Он уселся на пол рядом с банкой, растер в пальцах бархатную головку одного цветка, и в этот миг печаль его стала такой огромной, такой всепоглощающей, что ему захотелось вцепиться в себя, содрать шрам с руки, разорвать себя в клочья, как разорвал он цветы Луки.
Но почему же он так поступил с братом Лукой? Ведь не один брат Лука был к нему добр — когда брата Давида не заставляли его наказывать, тот всегда его хвалил и говорил, что он очень сообразительный, и даже брат Петр регулярно носил ему книги из городской библиотеки и потом с ним их обсуждал, как будто с настоящим человеком, но брат Лука его не только никогда не бил, он еще и попытался его приободрить, показать, что он на его стороне. В прошлое воскресенье ему нужно было прочесть вслух молитву перед едой, и когда он стоял возле стола отца Гавриила, его внезапно охватило желание нахулиганить, схватить горсть нарезанного кубиками картофеля из миски и швырнуть его через всю комнату. Он уже чувствовал, как будет саднить горло от крика, как ремень со шлепком ожжет его спину, как он провалится во тьму и очнется в хмельном свете дня. Он смотрел, как поднимается рука, смотрел, как пальцы раскрываются лепестками и тянутся к миске. И тут он поднял голову и увидел брата Луку, который подмигнул ему, так быстро и без улыбки, будто щелкнул затвором объектива, что он поначалу даже не понял, действительно ли он это увидел. Но тут Лука снова ему подмигнул, и отчего-то его это успокоило, он пришел в себя, дочитал молитву и сел, и ужин прошел без происшествий.

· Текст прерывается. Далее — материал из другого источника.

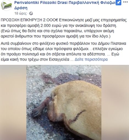Open the three-dot post options menu
This screenshot has height=140, width=129.
125,2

А теперь еще и цветы. Но не успел он и подумать о том, что бы это могло значить, как дверь открылась, вошел брат Петр, и он встал, выжидая, потому что наступил тот ужасный миг, к которому он никогда не мог приготовиться, когда могло быть все и все могло случиться.
На следующий день он сразу после уроков побежал в теплицу, решив обязательно что-нибудь сказать брату Луке. Но когда он был совсем рядом, его решимость угасла, и он переминался с ноги на ногу, пинал камешки, затем подбирал их, потом стал собирать мелкие ветки и швырять их в сторону леса, граничившего с монастырскими землями. Ну правда, а что он говорить-то будет? Он хотел уже было уйти, ретироваться к дереву на северной границе владений, между корней которого он вырыл ямку для новой коллекции вещиц (хотя эти вещи он нашел в лесу и они были точно ничьи, там были камешки, ветка, немного похожая на поджарого пса в прыжке) — под этим деревом он проводил почти все свое свободное время, выкапывал свои сокровища, перебирал их, — но тут он услышал, как его кто-то окликнул, обернулся и увидел Луку, который помахал ему рукой и направился в его сторону.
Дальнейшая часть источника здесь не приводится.